Muitos dos fatores de risco das doenças orais são as diversas doenças crónicas, como é o caso da diabetes, doenças cardiovasculares e outras.
Assim, quando se adotam estilos de vida promotores da saúde previnem-se quer muitas das doenças gerais, quer as doenças orais mais prevalentes como a cárie dentária e as doenças periodontais.
A ausência parcial ou total de dentes traz graves consequências a nível da saúde física e emocional. A capacidade de mastigação torna-se muito reduzida afetando as escolhas alimentares, contribuindo para défices nutricionais e, consequentemente, para um risco aumentado de aparecimento de outras doenças.
As pessoas tendem a evitar os alimentos ricos em fibras e escolhem alimentos com menor valor nutricional, elevados teores de gorduras saturadas e colesterol.
A falta de dentes também dificulta a comunicação interpessoal promovendo o isolamento das pessoas.
Os problemas psicológicos relacionados com a aparência da própria pessoa quando não possui dentes anteriores, interferindo com a sua autoestima, alterando a estética do 1/3 inferior da face e assim dando uma aparência mais envelhecida, motivando a procura de apoio psiquiátrico e de medicação auxiliar, são outro fator a ter em conta.
É relativamente comum, a existência de dores de cabeça, ouvidos, tonturas e, alterações posturais por consequência de problemas dentários / musculo-articulares, que muitas vezes só são diagnosticados pelo Médico Dentista após a passagem por diversas especialidades e a realização de múltiplos exames incluindo a TAC.
Apenas como curiosidade e referência, tendo em conta a complexidade deste tema, a falta de dentes, o mau posicionamento dos mesmos, são fatores de extrema importância em atletas, visto que pode afetar de forma muito significativa a recuperação de lesões musculares.
A falta de dentes que muitas das pessoas apresentam deve-se, essencialmente, à progressão da cárie dentária e das doenças periodontais, ao longo da vida. A progressão da cárie dentária leva à destruição dos dentes e a progressão das doenças periodontais levam à destruição dos tecidos de suporte dos dentes (gengivas, osso alveolar e ligamento que une o dente ao osso). Estas doenças têm um fator causal comum – a placa bacteriana.
As práticas adequadas de higiene oral, como a escovagem dos dentes e a limpeza interdentária, removem a placa bacteriana. Estas práticas diárias, que se recomendam a todas as pessoas, desde o nascimento dos primeiros dentes, são as que mais contribuem para a manutenção dos dentes durante toda a vida, e consequentemente, para a manutenção de uma boa saúde oral.
E quando já não vamos a tempo de prevenir?
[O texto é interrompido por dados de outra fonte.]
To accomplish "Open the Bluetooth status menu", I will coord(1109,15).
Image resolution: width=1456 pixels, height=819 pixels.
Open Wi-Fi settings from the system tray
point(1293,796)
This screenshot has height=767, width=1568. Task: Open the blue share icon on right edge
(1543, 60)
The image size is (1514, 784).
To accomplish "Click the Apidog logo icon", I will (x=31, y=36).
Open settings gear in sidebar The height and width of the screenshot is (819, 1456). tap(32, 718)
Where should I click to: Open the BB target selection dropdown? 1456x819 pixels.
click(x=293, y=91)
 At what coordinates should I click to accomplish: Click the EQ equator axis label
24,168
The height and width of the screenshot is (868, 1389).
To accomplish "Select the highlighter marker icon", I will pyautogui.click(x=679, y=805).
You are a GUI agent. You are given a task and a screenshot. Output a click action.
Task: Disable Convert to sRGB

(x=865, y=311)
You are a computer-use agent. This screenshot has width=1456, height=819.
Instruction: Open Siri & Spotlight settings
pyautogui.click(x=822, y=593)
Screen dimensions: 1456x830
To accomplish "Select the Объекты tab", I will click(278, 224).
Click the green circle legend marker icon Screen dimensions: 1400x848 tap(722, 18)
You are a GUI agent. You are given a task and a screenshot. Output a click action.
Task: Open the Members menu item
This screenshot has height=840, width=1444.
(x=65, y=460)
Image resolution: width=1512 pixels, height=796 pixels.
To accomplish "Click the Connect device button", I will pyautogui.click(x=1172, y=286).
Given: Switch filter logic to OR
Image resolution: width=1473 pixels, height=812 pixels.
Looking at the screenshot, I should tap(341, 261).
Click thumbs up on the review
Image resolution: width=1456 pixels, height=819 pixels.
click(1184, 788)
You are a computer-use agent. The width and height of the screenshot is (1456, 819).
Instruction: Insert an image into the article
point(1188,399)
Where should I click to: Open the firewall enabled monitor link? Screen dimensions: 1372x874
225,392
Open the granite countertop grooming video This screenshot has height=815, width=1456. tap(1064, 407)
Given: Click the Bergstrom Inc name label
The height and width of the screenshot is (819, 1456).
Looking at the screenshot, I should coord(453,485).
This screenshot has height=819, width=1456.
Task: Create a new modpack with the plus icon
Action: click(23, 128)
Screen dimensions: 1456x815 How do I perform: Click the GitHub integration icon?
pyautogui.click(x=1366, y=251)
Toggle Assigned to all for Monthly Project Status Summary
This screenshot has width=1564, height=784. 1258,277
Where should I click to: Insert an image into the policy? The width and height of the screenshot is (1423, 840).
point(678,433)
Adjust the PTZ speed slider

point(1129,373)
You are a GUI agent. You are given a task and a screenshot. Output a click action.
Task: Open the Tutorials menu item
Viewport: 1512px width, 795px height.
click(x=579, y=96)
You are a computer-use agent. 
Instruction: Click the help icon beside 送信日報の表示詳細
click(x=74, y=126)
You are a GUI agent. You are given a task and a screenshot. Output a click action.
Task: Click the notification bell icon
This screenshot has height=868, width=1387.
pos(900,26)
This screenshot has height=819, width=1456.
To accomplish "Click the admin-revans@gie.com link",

Como resolver?
Existem várias formas de repor os dentes perdidos, desde o uso de próteses removíveis, passando pela colocação de dentes fixos. Dentro das hipóteses fixas, que são as mais recomendáveis, tanto pelo conforto para o paciente, passando pela estética e pela maior funcionalidade, encontramos duas alternativas: a prótese fixa sobre dentes e a prótese fixa sobre implantes.
A prótese fixa sobre dentes, tal como o nome indica, apoia-se nos dentes adjacentes ao espaço que está livre. Tem uma enorme desvantagem, que é o fato de existir necessidade de preparar esses dentes pilares, sendo que muitas vezes são dentes que estão saudáveis, sem qualquer indicação de tratamento. Outra desvantagem prende-se com o fato de não irmos repor um dente individualmente, mas sim, uma estrutura com várias peças, dificultando assim a correta higienização.
O recurso a implantes dentários, apresenta-se na grande maioria dos casos como a solução ideal de reabilitação, não só porque não interfere com os dentes vizinhos, como, é a solução que melhor “imita” a anatomia de um dente verdadeiro.
O tratamento é bastante simples: numa primeira fase é colocado no osso do maxilar um “parafuso” de titânio (implante), que vai funcionar como uma “raiz dentária artificial”. Segue-se um período de cerca de 8 a 12 semanas para integração desse implante pelo osso alveolar e, reabilita-se com uma coroa cerâmica, que na realidade é o que o paciente quer, é a parte visível do dente. Nalguns casos consegue-se inclusivamente, colocar o implante e, no mesmo dia colocar um dente provisório fixo, resolvendo de imediato a situação.
Estamos a falar de uma intervenção muito rápida, indolor e com um pós-operatório praticamente assintomático.